GIVEN PASSAGE:
*** Block opens ***

The Player’s Handbook introduced three Fighter archetypes, and one of them seems like it’d be more at home in a supplement book. The Battlemaster looked at the Champion and decided that it was done with the Fighter’s normal MO. They are leaders on the battlefield, and view it as an almost mathematical puzzle. Enemies that they see are simply obstacles that can be overcome with creativity and guile. Historians, musicians, and artists clamber around this roll, and become well-rounded fighters of incredible ability. Can dungeons be viewed in the same light as the battlefield? Let’s find out in our Battlemaster 5e Guide.
Perfect Your Strikes: Battlemaster 5E
The Battlemaster attempts to inject some casting finesse into the Fighter class without making them casters. Reliant on the Attack action, most Battlemasters become frontline DPS or Defender roles. Even Defenders get great damage out of their Combat Superiority ability, and the Fighter becomes a really good source of crowd control. Unfortunately, Combat Superiority doesn’t scale too well with multiple attacks for this fighter subclass, and the ability is balanced out by a lot of mediocre stuff.

*** Block closes ***

DATA EXCERPTS:
*** Block opens ***

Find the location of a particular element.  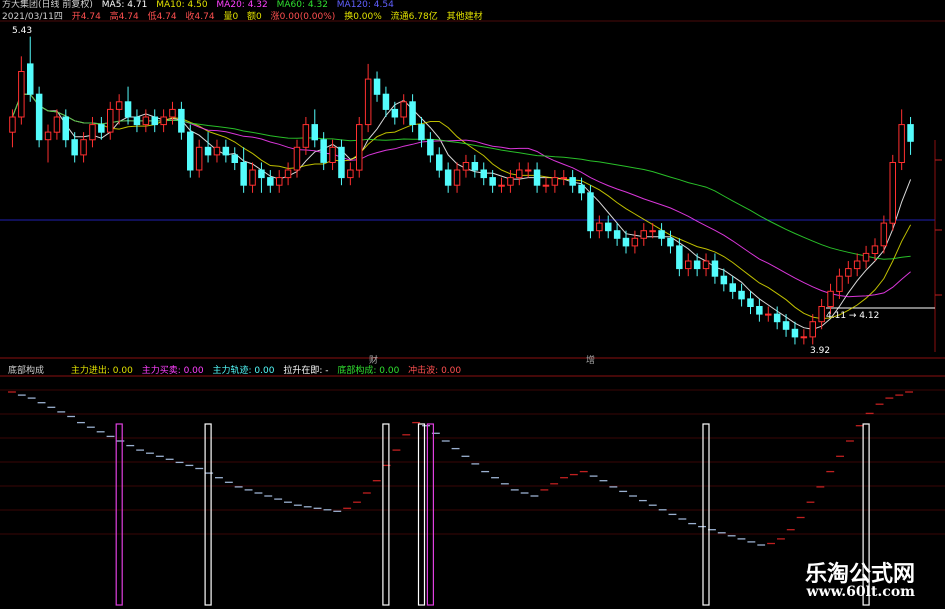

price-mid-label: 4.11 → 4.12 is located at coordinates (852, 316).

*** Block closes ***
*** Block opens ***

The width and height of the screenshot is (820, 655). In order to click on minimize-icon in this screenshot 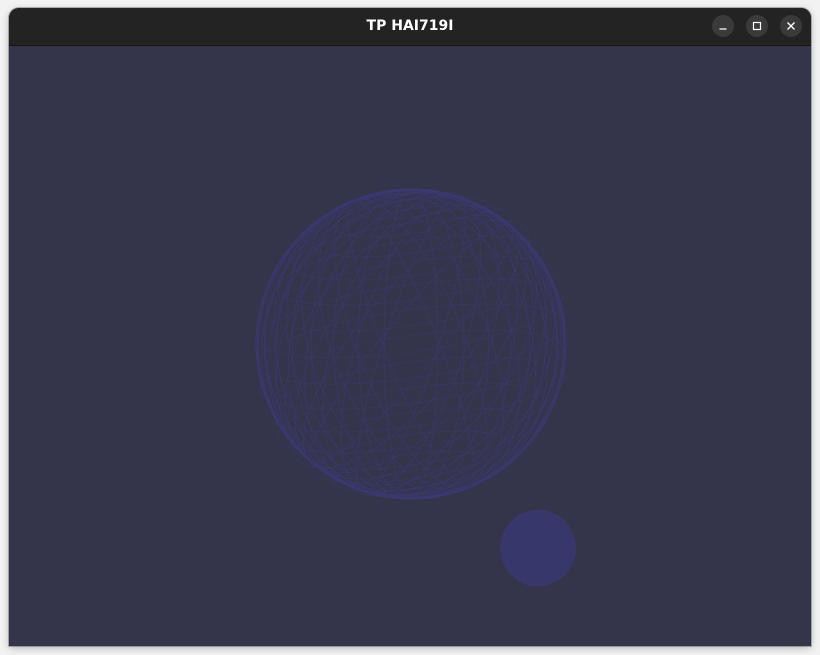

*** Block closes ***

EXERCISES TO COMPLETE:
1 - In the Battlemaster guide, what roles do most Battlemasters take on?
2 - Transcribe the stretch of the Battlemaster guide from "The Player’s Handbook" through "Battlemaster 5e Guide.".

RESULTS OF THE EXERCISE:
1 - Most Battlemasters become frontline DPS or Defender roles.

2 -
The Player’s Handbook introduced three Fighter archetypes, and one of them seems like it’d be more at home in a supplement book. The Battlemaster looked at the Champion and decided that it was done with the Fighter’s normal MO. They are leaders on the battlefield, and view it as an almost mathematical puzzle. Enemies that they see are simply obstacles that can be overcome with creativity and guile. Historians, musicians, and artists clamber around this roll, and become well-rounded fighters of incredible ability. Can dungeons be viewed in the same light as the battlefield? Let’s find out in our Battlemaster 5e Guide.